According to Dr Yasir Rather, Srinagar and Anantnag districts are the predominant areas of substance dependence when it comes to opioid use and are distributed equally through these districts. The addicts are mostly young men and half of them less than 20 years of age. They are educated, skilled and coming from economically sound families. The common reasons cited by these persons are boredom, lack of recreational facilities and psycho-social stress. The total dependence on substance use, predominantly IV heroin, is 1.9%.The drug addicted population in Kashmir valley has been estimated to have been increased to about 2.5 Lakhs with a male preponderance. According to the experts, the small number of females addicted to drugs is usually those with underlying psychiatric problems. Opioid dependence is a very significant burden on the economy and as per the calculations made by Dr Yasir in the districts of Anantnag and Srinagar; the daily expenditure is around Rs 3.8 crores.

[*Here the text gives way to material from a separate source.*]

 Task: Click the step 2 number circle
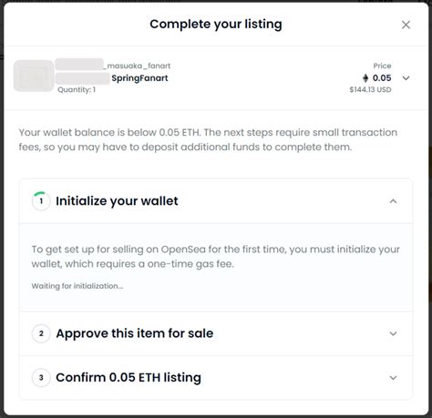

This addiction is very difficult to get rid of once established. The number of persons coming for de-addiction to IMHANSis steadily rising. In the last 4 years it has risen from 139 cases in 2015 to 495 in 2020 and has already crossed 550 in this year according to Prof. Maqbool Dar, Head of psychiatry department. The prevailing conflict like situation in the valley during the last two years and also the COVID outbreak has led to severe depression in the population there. This has prompted many towards drug usage and have foundit to be a good solution to get rid of stress. Indoor confinement, no physical classes in schools and colleges also gives it a fillip. Using of psychotropic drugs is a self-destructive pattern that causes distress and problems, and some use it for the purpose of creating pleasurable effects on the brain. Often however under the influence of various narcotic and psychotropic drugs, people see images, hear sounds, and feel sensations that seem real but do not exist, like getting a feeling that everyone around them is from army, carrying guns and threatening to kill. The effects are therefore very variable.
This problem of substance use needs to be taken very seriously. It is never too late to take very firm steps to minimize and get rid of it. It calls for a concerted action by all the stake holders. Opioid cultivators, drug peddlers, pharmacies selling psychotropic medicines need to be booked under the existing laws which should be strengthened to cover all the lacunae. Parents and teachers of these children have an equal responsibility to catch them at an early stage and treat them with empathy, love and patience. They need to consult professionals like those working in specific institutions like IMHANS and Govt Hospital for Psychiatric Diseases Rainawari. These centres are already doing good work which needs to be reinforced with more facilities and staff at all levels. Public at large needs to be made aware of these hospitals and similar medical centres. We cannot allow this increasing trend to ascend further as seen in the last few years. Healthy youth is our future.
The authors are very grateful to Prof Yasir Rather, in charge of Drug Deaddiction Unit, IMHANS, Prof Mohammad Maqbool Dar, the HOD of IMHANS, Dr Zubair Abdullah, Senior geriatric physician from JLNM Hospital for their help in getting all the information quoted in this article.
Ayeesha Rashid is an Intern at Gauri Kaul Foundation.